Hill climbing can be applied to any problem where the current state allows for an accurate evaluation function. For example, the travelling salesman problem, the eight-queens problem, circuit design, and a variety of other real-world problems. Hill Climbing has been used in inductive learning models. One such example is PALO, a probabilistic hill climbing system which models inductive and speed-up learning. Some applications of this system have been fit into “explanation-based learning systems”, and “utility analysis” models. (Cohen, Greiner, & Schuurmans, 1994).[2]

Hill Climbing has also been used in robotics to manage multiple-robot teams. One such example is the Parish algorithm, which allows for scalable and efficient coordination in multi-robot systems. The group of researchers designed “a team of robots [that] must coordinate their actions so as to guarantee location of a skilled evader.” (Gerkey, Thrun, & Gordon, 2005).[3]

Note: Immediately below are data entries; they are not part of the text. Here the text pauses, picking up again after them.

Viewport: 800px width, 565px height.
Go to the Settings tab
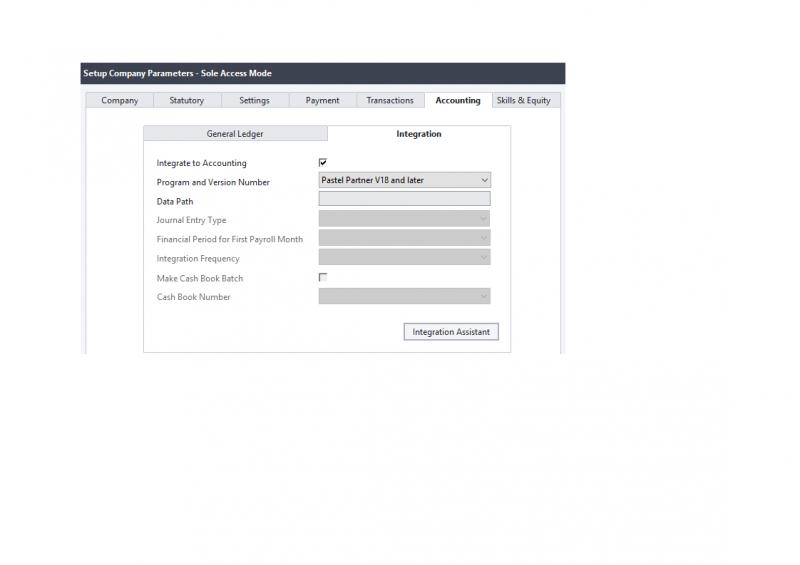click(254, 100)
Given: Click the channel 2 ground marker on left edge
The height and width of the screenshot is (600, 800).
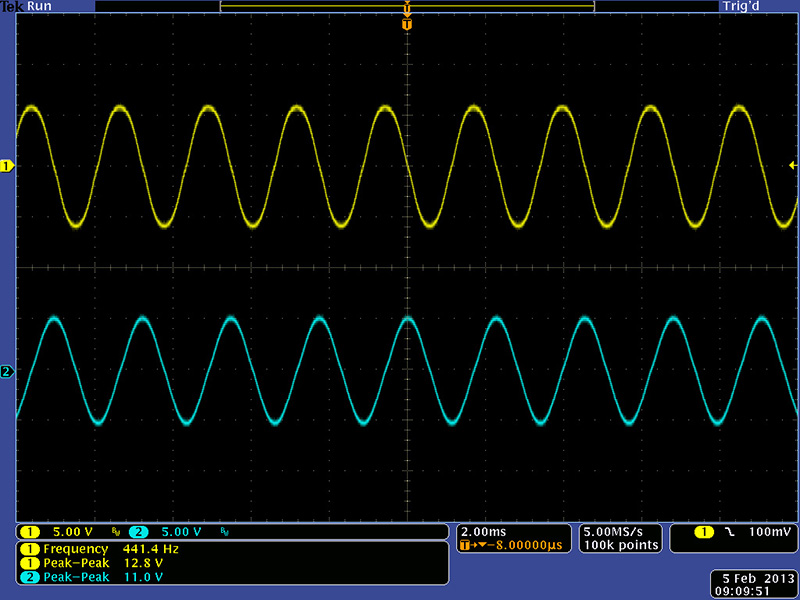Looking at the screenshot, I should coord(7,373).
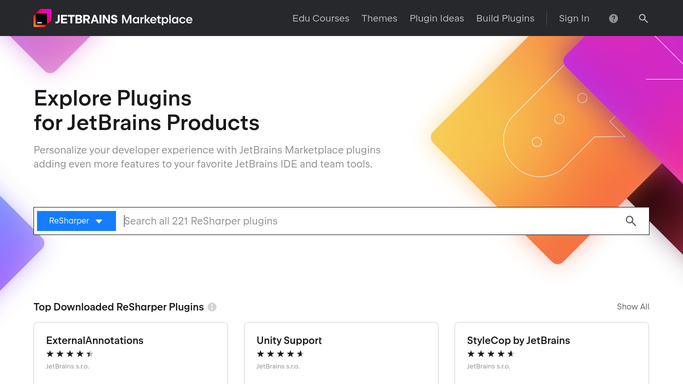Expand the ReSharper product dropdown

click(x=76, y=221)
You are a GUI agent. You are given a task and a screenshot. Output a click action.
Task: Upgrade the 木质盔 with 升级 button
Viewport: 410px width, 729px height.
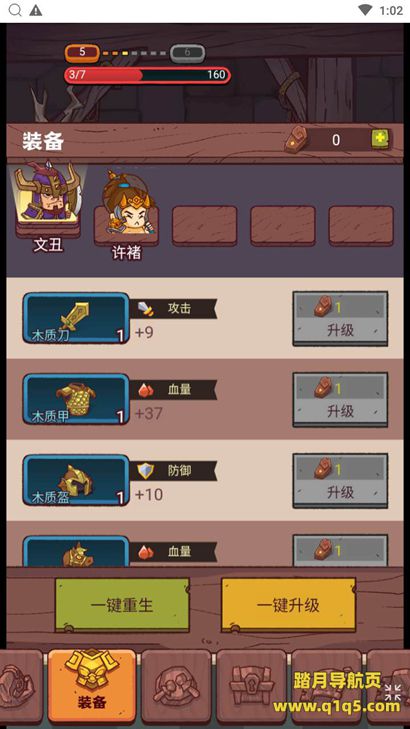tap(340, 480)
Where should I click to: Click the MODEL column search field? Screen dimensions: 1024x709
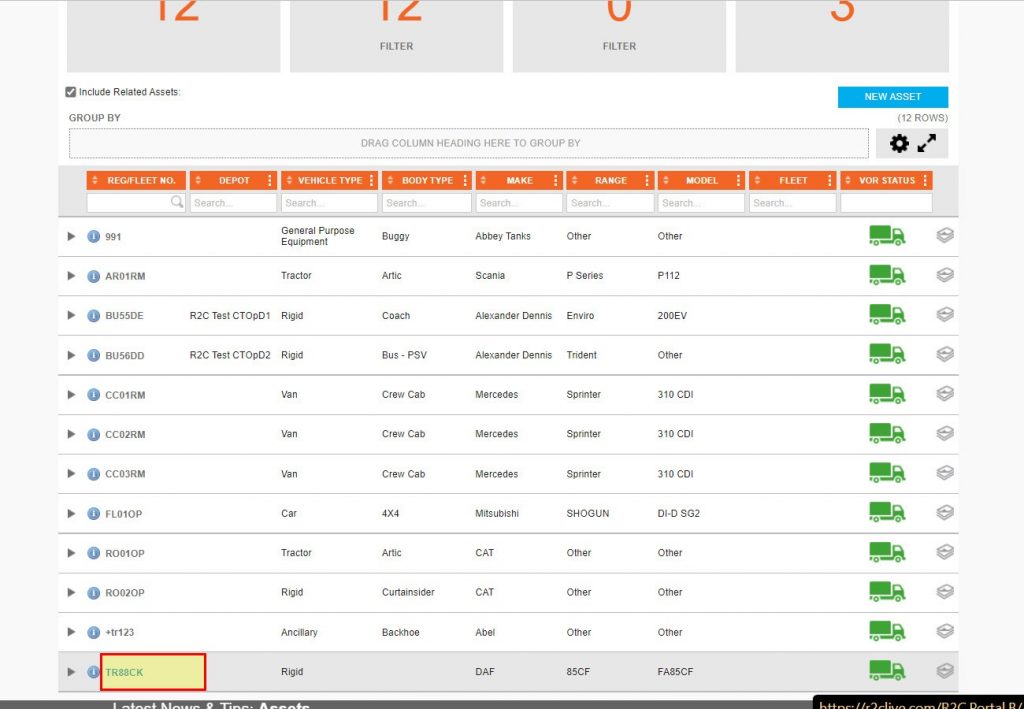click(700, 201)
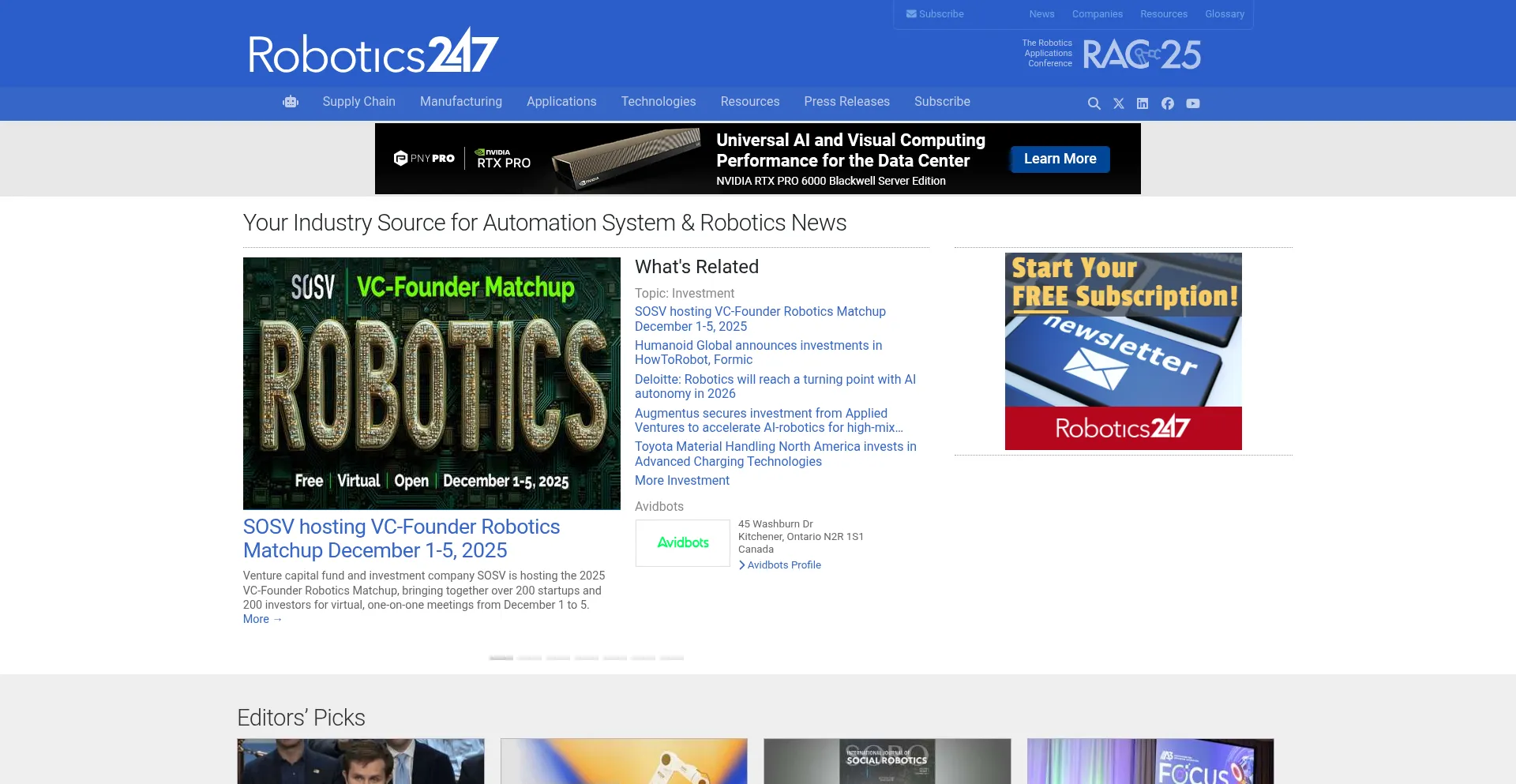This screenshot has height=784, width=1516.
Task: Open the LinkedIn social icon
Action: click(1143, 103)
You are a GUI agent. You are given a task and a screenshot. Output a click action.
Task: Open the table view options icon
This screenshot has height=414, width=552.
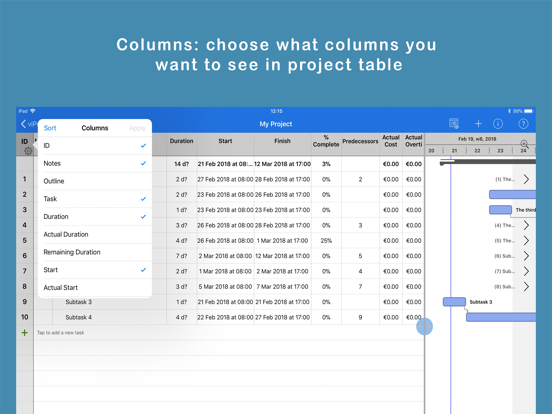[454, 124]
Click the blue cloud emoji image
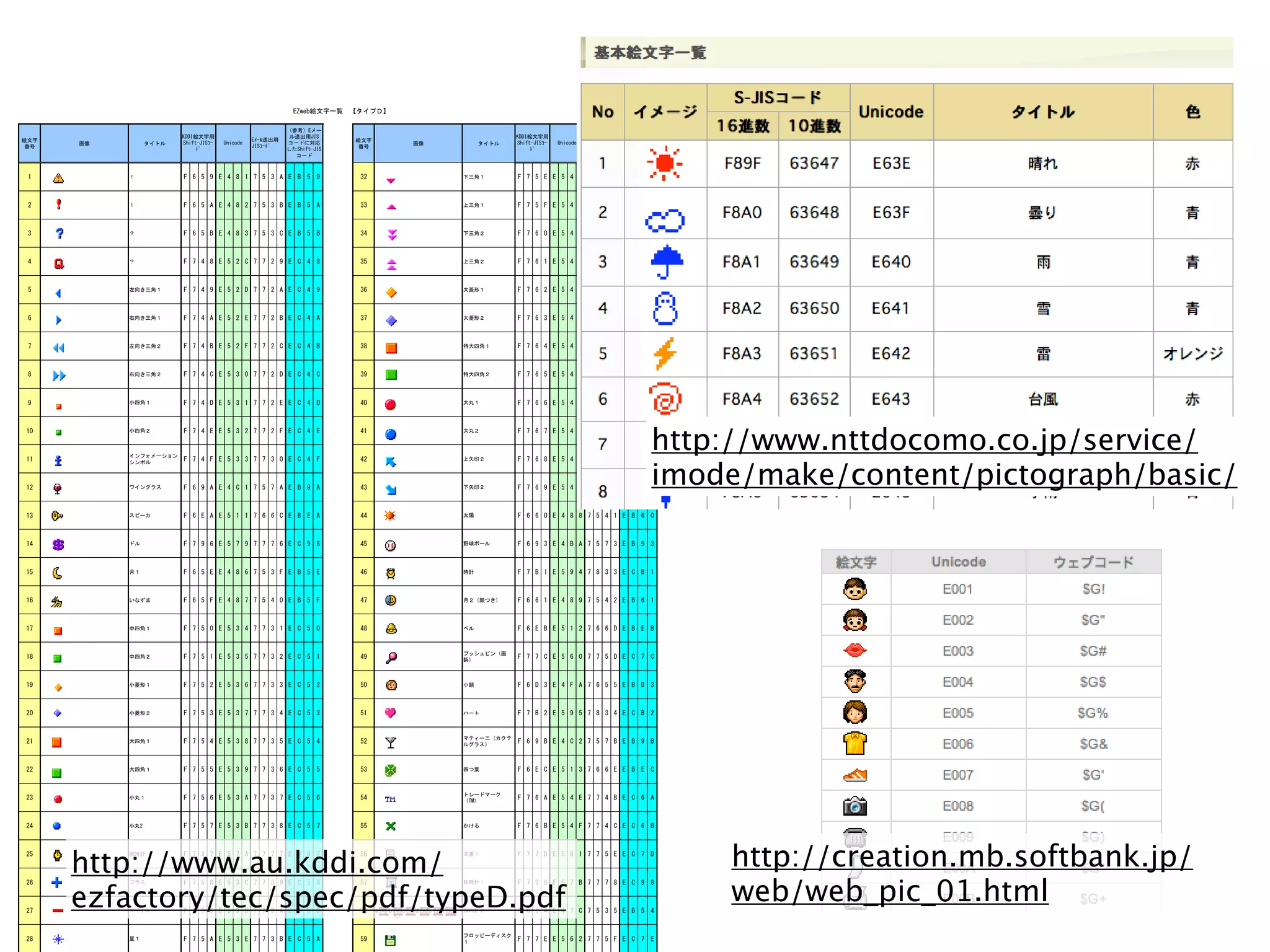 [x=665, y=220]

Their algorithm allows robots to choose whether to work alone or in teams by using hill-climbing. Robots executing Parish are therefore “collectively hill-climbing according to local progress gradients, but stochastically make lateral or downward moves to help the system escape from local maxima.” (Gerkey, Thrun, & Gordon, 2005).[3]

References[edit]

  1. a b c d e Russell, S. J., & Norvig, P. (2004). Artificial Intelligence: A Modern Approach. Upper Saddle River, NJ: Prentice Hall.
  2. a b Cohen, W., Greiner, R., Schuurmans, D. (1994). Probabilistic Hill-Climbing. Computational Learning Theory and Natural Learning Systems, Vol. II. Edited by Hanson, S., Petsche, T., Rivest R., Kearns M. MITCogNet, Boston:1994.
  3. a b Gerkey, B.P., Thrun, S., Gordon, G. (2005). Parallel Stochastic Hillclimbing with Small Teams. Multi-Robot Systems: From Swarms to Intelligent Automata, Volume III, 65–77.